Die Bekämpfung invasiver Arten gehört zu den größten Herausforderungen im Artenschutz. Mit der Konstruktion synthetischer Gene Drives verbindet sich die Hoffnung, dieses Problem dauerhaft und human lösen zu können. Doch kann Gentechnik tatsächlich eine nachhaltige Alternative zu bisherigen Maßnahmen sein?
Anhand dieser Frage untersucht Uta Eser die Wirksamkeit, Sicherheit und gesellschaftliche Akzeptanz eines möglichen Einsatzes von Gene-Drive-Mäusen. Grundlage ist der Vergleich mit einem konventionellen Bekämpfungsprojekt, dem »Lord Howe Island Rodent Eradication Program«. Darüber hinaus diskutiert sie die Relevanz dieser Debatte für den Naturschutz in Deutschland und lotet deren ethische Dimensionen aus.
Die Schrift ist eines von drei Gutachten, die als Informationsbasis für das TAB-Gutachten »Gene Drive: Technologien zur Verbreitung genetischer Veränderungen in Populationen« dienten. Sie setzt nicht bei technischen Verheißungen an, sondern bei den konkreten Bedingungen vor Ort und versteht sich als Beitrag zu einer wissenschaftlich und ethisch fundierten Meinungsbildung.
„Neue Gentechniken im Naturschutz?“ ist eine wissenschaftliche Analyse, die sich mit den ethischen, ökologischen und gesellschaftlichen Fragen neuer genetischer Methoden im Naturschutz beschäftigt.
Es wird die Frage untersucht, ob und unter welchen Bedingungen neue gentechnische Verfahren, insbesondere sogenannte Gene Drives, im Naturschutz eingesetzt werden könnten, um drängende Probleme wie invasiv gewordene Arten zu bekämpfen. Dabei setzt Eser nicht primär auf technische Potenziale, sondern auf eine sorgfältige Bewertung von Nutzen, Risiken, Sicherheit und gesellschaftlicher Akzeptanz.
Eser widmet sich insbesondere der Hypothese, dass gene drives – genetische Mechanismen, die eine bestimmte Veränderung sehr effektiv in Populationen verbreiten – dazu genutzt werden könnten, invasive Arten gezielt zu reduzieren oder auszurotten, im Vergleich zu konventionellen Bekämpfungsmethoden, hier speziell die Vernichtung invasiver Mäusepopulationen auf der Lord Howe Insel
Die Analyse vergleicht den gentechnischen Ansatz mit klassischen Naturschutzprojekten Dadurch wird die Frage gestellt, ob genetische Methoden tatsächlich nachhaltigere oder humanere Lösungen bieten.

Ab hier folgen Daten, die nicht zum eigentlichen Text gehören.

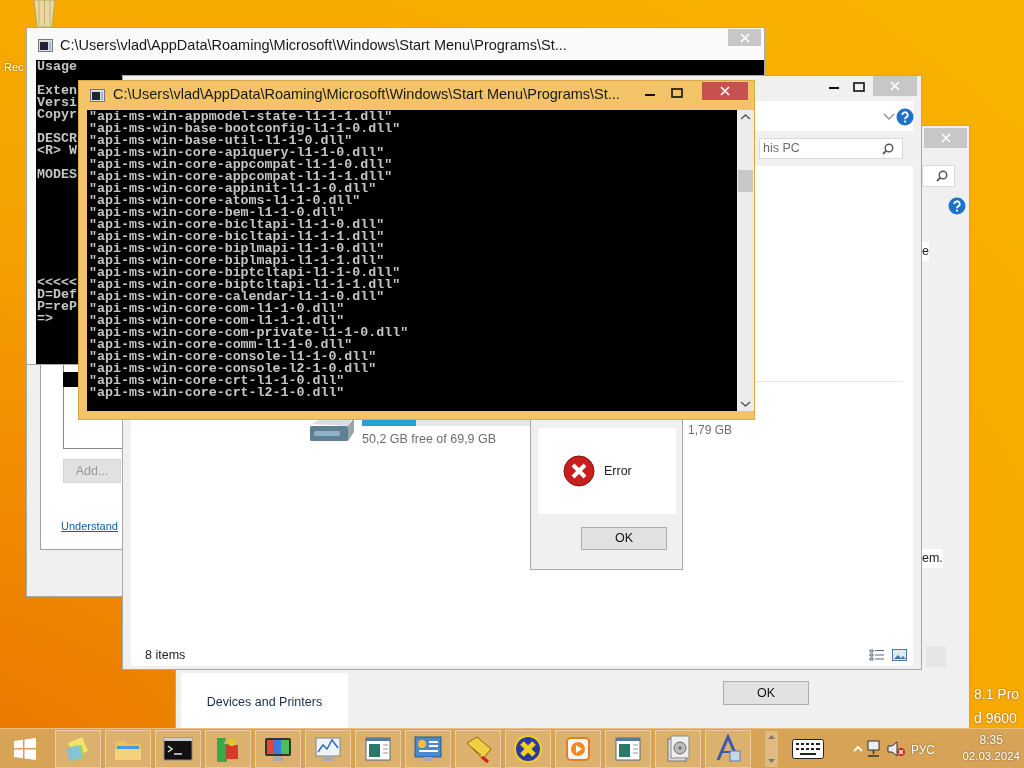 The image size is (1024, 768). What do you see at coordinates (772, 761) in the screenshot?
I see `scroll-down-icon` at bounding box center [772, 761].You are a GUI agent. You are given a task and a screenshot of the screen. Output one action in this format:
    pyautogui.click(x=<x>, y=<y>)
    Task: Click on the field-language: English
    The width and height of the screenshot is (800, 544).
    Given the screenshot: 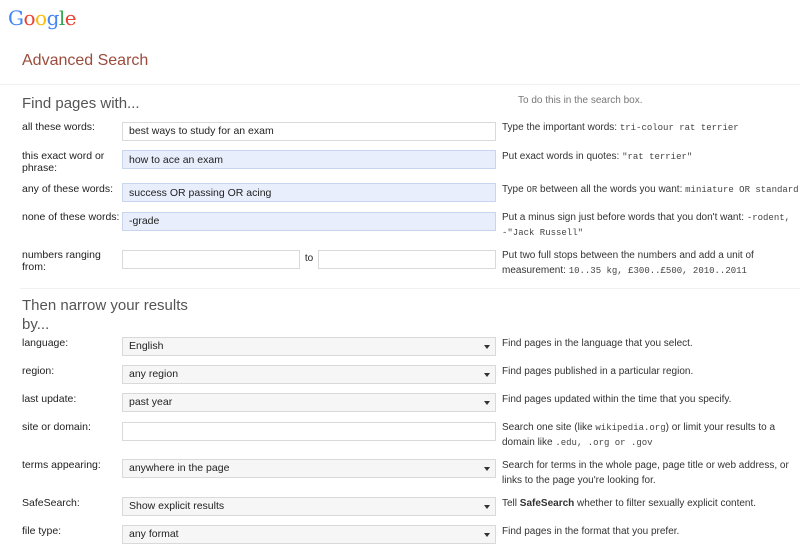 What is the action you would take?
    pyautogui.click(x=309, y=346)
     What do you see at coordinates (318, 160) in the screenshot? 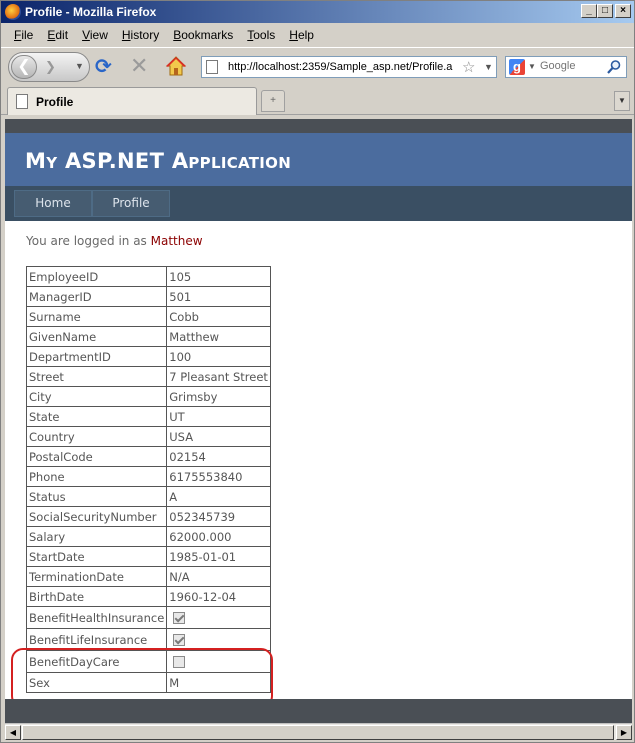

Ein zentrales Anliegen ist die Bewertung ökologischer Risiken, möglicher unbeabsichtigter Folgen und der Frage, wie solche Technologien in der Gesellschaft wahrgenommen und legitimiert werden könnten.
Und auch wenn das Gutachten kein ethisches sein sollte, geht die Autorin in diesem Buch auch darauf ein.
Wenn man an ein Gutachten denkt, klingt das eher nach einer trockenen Abhandlung, aber Esers „Gutachten“ ist alles andere als trocken und auch für den Laien zum einen verständlich, als auch interessant. Und so bietet Einblicke in den Naturschutz, die Ethik von Versuchstieren, was invasive Tiere bedeuten können und welche Probleme (darunter auch ethische) das Entfernen dieser mit sich bringt.
Wissenschaftlich interessierte Tierfreunde werden dem Buch einiges abgewinnen können … und ich muss zugeben, Gene Drives sind ein interessantes Thema, das viele Möglichkeiten hätte … und es liegt an uns zu entscheiden, wie weit man damit gehen möchte.